The response to the experience of crisis and “need” is a strengthened state that reshapes society and controls the economy in the name of goals and political desires about which no democratic decisions have been made, because they supposedly take care of themselves anyway. Interventions in property such as rent caps are propagated in the name of state charity, along with expropriations of real estate in the name of “saving the city.” The pandemic has shown “what the state is capable of,” as an author of the Viennese “Die Presse” put it in a deliberately deceptive way.
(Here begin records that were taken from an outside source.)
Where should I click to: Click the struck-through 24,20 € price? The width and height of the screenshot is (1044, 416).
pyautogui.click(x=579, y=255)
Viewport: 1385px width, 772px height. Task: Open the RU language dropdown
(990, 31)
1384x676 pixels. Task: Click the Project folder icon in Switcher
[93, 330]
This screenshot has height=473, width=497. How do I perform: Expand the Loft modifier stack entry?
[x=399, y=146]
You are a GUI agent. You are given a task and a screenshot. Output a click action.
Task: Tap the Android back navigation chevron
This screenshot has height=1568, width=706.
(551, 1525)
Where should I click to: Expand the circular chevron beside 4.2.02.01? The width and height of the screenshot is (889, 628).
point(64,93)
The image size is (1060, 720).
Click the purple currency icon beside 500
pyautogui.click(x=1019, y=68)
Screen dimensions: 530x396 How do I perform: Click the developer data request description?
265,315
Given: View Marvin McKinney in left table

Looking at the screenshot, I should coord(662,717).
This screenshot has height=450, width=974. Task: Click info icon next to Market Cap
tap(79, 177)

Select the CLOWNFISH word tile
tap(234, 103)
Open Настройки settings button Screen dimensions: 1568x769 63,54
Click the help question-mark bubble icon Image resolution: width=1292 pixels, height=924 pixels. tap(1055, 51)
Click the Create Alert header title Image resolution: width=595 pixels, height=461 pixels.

Private Sector Companies: The Silent Heroes

One need not even point to the multiple failures of state bureaucracies in digitizing the healthcare system to recognize the superiority of entrepreneurial business. Many companies have used the crisis to improve their internal organization, streamline processes, develop new products, and drive digitization. New forms of catering have been developed, as have new forms of distribution. Virtually all managers of large companies affirm that they are prepared to “hit the ground running” after the crisis.

There has hardly ever been so much talk about money as there is now: The money the state does not have but is spending with both hands; the money citizens want to get from the state, whether it has it or not; the money that should best be taken away from the “rich” to pay off the debts that had to be made. However, one of the positive surprises of the COVID-19 period is that market, economy, entrepreneurship, competition, and profit are no longer dirty words. When a tanker is stuck in the Suez Canal or industries cannot get raw materials, even the economically illiterate have an idea of what supply chains are.